This is the paradox of our modern economy: extremely efficient at fulfilling all sorts of consumer demand, awful at funding necessary public services.
It's worst in a crisis.
What does the free market do in a crisis? It exploits. It squeezes every penny, at the expense of people.
California usually deals with fire season by exploiting prisoners, conscripting them for little pay.
But currently, those prisoners are in the midst of a COVID outbreak.
Why does the state not employ enough firefighters year-round to handle fire season?
The free market is always looking to cut corners (and austerity applies the constraints of the free market to our public services)
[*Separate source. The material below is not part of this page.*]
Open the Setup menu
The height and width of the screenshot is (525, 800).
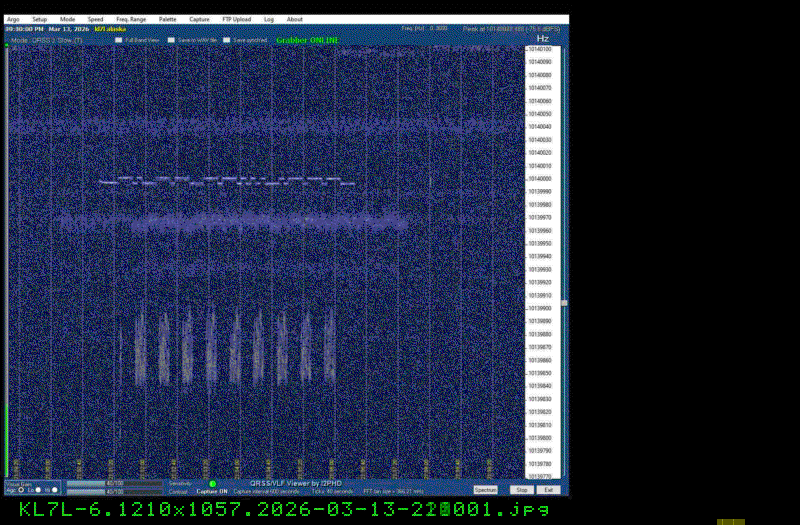(39, 19)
A few extra firefighters in reserve for fire season is a wise investment.
Short-term costs might not justify having reserve firefighters, trained and paid year-round. But it's good for society.
There is so much necessary but unprofitable work to be done, that as long as we only focus on short-term costs we will never fully fund.
Nowhere is this more clear than climate change.
We need to overhaul our crumbling infrastructure from transit to housing to energy.
We need a public disaster response force trained to tackle fires on the west coast, hurricanes in the South, and flooding in the midwest
But profit is short-sighted. It doesn't take into account human suffering or happiness. It rarely plans well for the future.
Profit analysis doesn't account for people whose homes and lives are lost to climate disasters.
It only cares about dollars in and dollars out. It's sociopathic.
As a society, we SHOULD care about those things. We should account for them.
The government should step in and say "we are creating these jobs. We will print money to pay for them, because we NEED them."
That's a federal jobs guarantee.
Rebuilding our crumbling infrastructure, funding FEMA to handle climate disasters, and paying well.